The Hong Kong residential property market is on the rise with housing sites fetching high prices in recent land auctions and individual residential developments registering record high transactions, Colliers International Hong Kong (CIH) has reported. But a slowdown in residential sales activity over the past quarter revealed a growing uncertainty in the market.
Ricky Poon, CIH’s executive director of residential sales said this was proven in cases where vendors were seen raising their asking prices by 3-5 per cent and in some cases, withdrawing their units from sale after the latest government land auction of the three sites in Mid-Levels, Kowloon Tong and Yuen Long.
With strong market sentiment, Poon believed that increases in asking prices and rentals were seen across the board. As of April 30, the average luxury residential prices have risen 5.4 per cent year-to-date (YTD) following a year-on-year increase of 16.3 per cent in 2010, while the average luxury residential rentals have risen 5.2 per cent YTD after increasing 15.4 per cent in 2010.
“The average luxury residential prices have already exceeded the peak in 1997 by 41 per cent,” he said.
But since 4Q 2010, several measures, such as bank tightening measures including lowering of loan-to-value ratio and the government’s announcement of a special stamp duty on residential sales transactions, have been in place to simmer down the housing boom. During the period between November 2010 and April 2011, the number of overall residential transactions dropped significantly by 42 per cent.
In the luxury residential market, the sales activity of property valued at different price segment varied. In the “super-luxury” residential sector (luxury property transacted at over HK$100 million or US$12.85 million), the number of sales transactions continued to increase 27.3 per cent quarter-on-quarter (QoQ) in 1Q 2011. In contrast, the sales activity of luxury property sold for over HK$10 million (US$1.29 million) registered a drop of 11.5 per cent QoQ over the same period.
The different trend explained that the super-luxury residential sales activity was not influenced much by the banks’ and government’s measures over the past few months, while that of the overall luxury residential property was relatively more sensitive.
“One of the driving forces for the robust luxury residential price growth can be attributed to the strong demand from wealthy Mainland Chinese buyers, who represent about 40 per cent of total buyers in the super-luxury sector,” said Poon. “Hence, besides bank tightening and the government’s cooling measures, a reverse or slow down in the ‘hot money’ from the Mainland to Hong Kong may also affect the residential price growth. The question now is when this will happen if it does happen. And when it does, there is a high possibility that the market will feel some down effects.”
In addition, recent trends in residential mortgage rate change and the banks’ perception to market risk are also two areas that should be addressed in the market.

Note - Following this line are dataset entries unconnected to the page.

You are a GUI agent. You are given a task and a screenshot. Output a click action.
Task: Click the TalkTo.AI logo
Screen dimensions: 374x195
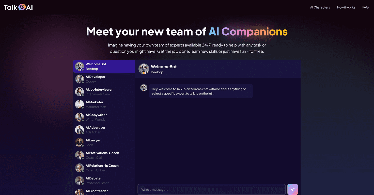(18, 7)
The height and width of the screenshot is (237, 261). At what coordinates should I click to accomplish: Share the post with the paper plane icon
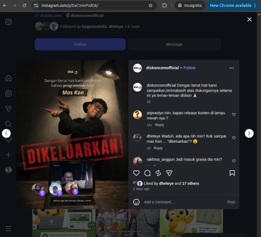point(169,173)
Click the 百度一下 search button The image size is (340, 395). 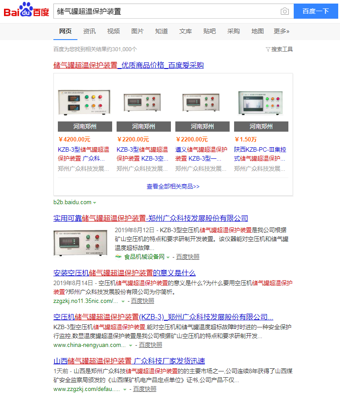(x=316, y=12)
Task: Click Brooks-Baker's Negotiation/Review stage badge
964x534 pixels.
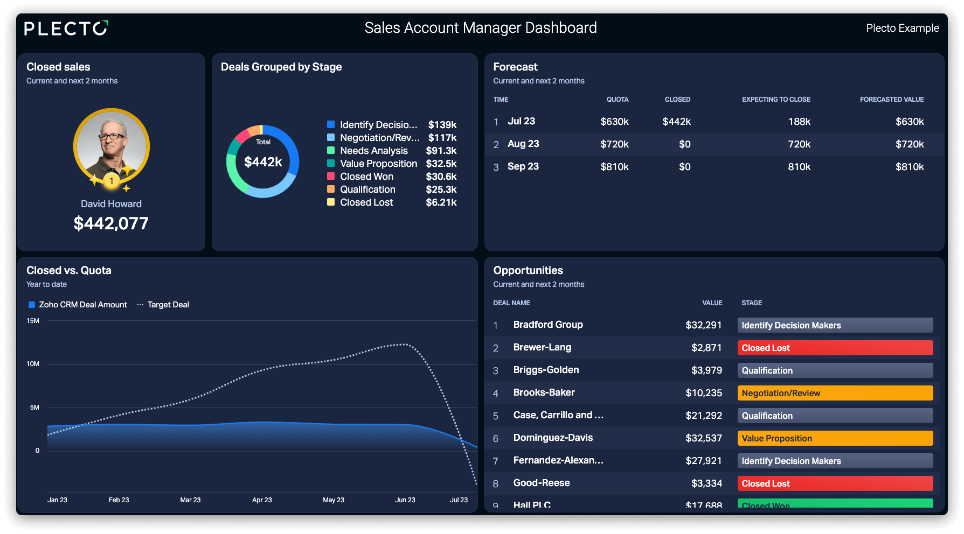Action: pyautogui.click(x=835, y=393)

Simon Lo, CIH’s director of research & advisory commented that the margins of HIBOR-based mortgage had seen an increase of about 50 to 100 basis points. “Some banks are also anticipating higher price volatility in 2011 and have started adopting more stringent ‘stress test’ methods and more conservative valuations resulting in some cases which saw valuations at 10 to 15 per cent below asking prices. This in turn, may potentially affect the residential sales activity growth especially that by the end-user demand.”
“Having said that, with the continuous low interest rate environment over the near term and limited new supply in the market, the price of luxury residential market is expected to continue its upward climb to 6 per cent in the next 12 months.” Lo concluded.